Top of Passage

# Morphological Analysis for Pangasinan Lexicon

This notebook loads your JSON lexicon and applies simple rule-based morphological parsing.

It currently supports:
- Prefix detection (e.g., **ma-**)
- Suffix detection (e.g., **-an**)
- Reduplication (e.g., **ábakábak**)

You can expand the rules as you study more morphology.

In [1]:
import json

# Load your lexicon (update path as needed)
with open("pangasinan_enriched.json", "r", encoding="utf-8") as f:
    lexicon = json.load(f)

print("Entries loaded:", len(lexicon))

Bottom of Passage
Top of Source material

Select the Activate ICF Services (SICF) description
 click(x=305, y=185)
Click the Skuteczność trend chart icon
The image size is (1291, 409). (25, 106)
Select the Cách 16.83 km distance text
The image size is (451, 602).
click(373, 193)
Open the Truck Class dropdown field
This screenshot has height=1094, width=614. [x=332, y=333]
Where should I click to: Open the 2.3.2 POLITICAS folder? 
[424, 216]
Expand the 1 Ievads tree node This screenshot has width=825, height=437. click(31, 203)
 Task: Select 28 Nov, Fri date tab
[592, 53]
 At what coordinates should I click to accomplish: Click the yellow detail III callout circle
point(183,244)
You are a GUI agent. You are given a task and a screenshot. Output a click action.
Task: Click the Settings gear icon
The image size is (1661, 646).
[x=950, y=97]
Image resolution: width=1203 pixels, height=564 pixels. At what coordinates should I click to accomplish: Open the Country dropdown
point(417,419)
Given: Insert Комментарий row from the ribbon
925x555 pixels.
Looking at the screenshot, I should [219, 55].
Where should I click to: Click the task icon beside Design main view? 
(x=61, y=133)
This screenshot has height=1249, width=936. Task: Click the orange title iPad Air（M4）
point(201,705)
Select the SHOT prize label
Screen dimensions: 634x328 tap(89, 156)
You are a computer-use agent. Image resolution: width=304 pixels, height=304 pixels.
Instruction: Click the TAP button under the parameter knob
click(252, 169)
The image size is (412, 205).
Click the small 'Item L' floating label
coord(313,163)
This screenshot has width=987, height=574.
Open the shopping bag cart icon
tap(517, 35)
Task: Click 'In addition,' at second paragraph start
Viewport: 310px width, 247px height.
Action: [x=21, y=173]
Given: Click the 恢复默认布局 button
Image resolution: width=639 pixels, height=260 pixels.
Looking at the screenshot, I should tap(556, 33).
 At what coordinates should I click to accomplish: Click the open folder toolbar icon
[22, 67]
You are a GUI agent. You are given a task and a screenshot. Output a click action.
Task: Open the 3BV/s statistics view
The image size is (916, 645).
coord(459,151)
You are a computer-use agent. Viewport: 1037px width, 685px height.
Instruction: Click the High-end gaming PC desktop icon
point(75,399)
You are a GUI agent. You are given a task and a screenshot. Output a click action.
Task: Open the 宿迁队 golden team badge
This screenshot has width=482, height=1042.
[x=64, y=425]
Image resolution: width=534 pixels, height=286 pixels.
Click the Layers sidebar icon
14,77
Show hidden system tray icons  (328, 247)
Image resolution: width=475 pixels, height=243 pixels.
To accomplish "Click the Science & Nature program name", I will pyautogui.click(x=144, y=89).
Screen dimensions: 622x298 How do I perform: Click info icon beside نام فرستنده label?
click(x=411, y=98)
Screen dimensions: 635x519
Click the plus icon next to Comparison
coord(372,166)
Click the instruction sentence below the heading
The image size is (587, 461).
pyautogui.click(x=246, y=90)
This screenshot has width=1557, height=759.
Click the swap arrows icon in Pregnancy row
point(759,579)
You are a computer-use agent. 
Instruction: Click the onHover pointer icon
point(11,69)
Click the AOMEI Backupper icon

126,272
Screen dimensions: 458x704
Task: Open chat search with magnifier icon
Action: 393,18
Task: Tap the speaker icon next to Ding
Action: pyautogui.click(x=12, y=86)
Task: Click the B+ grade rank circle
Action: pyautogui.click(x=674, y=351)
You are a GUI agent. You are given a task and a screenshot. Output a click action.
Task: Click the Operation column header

Bottom of Source material

### Task statement
Switch "notebook" to "script" and write out the part of the morphological analysis page starting at "This notebook loads" and ending at "Reduplication (e.g., **ábakábak**)". The rows are separate from the morphological analysis page.

### Reply to the task
This script loads your JSON lexicon and applies simple rule-based morphological parsing.

It currently supports:
- Prefix detection (e.g., **ma-**)
- Suffix detection (e.g., **-an**)
- Reduplication (e.g., **ábakábak**)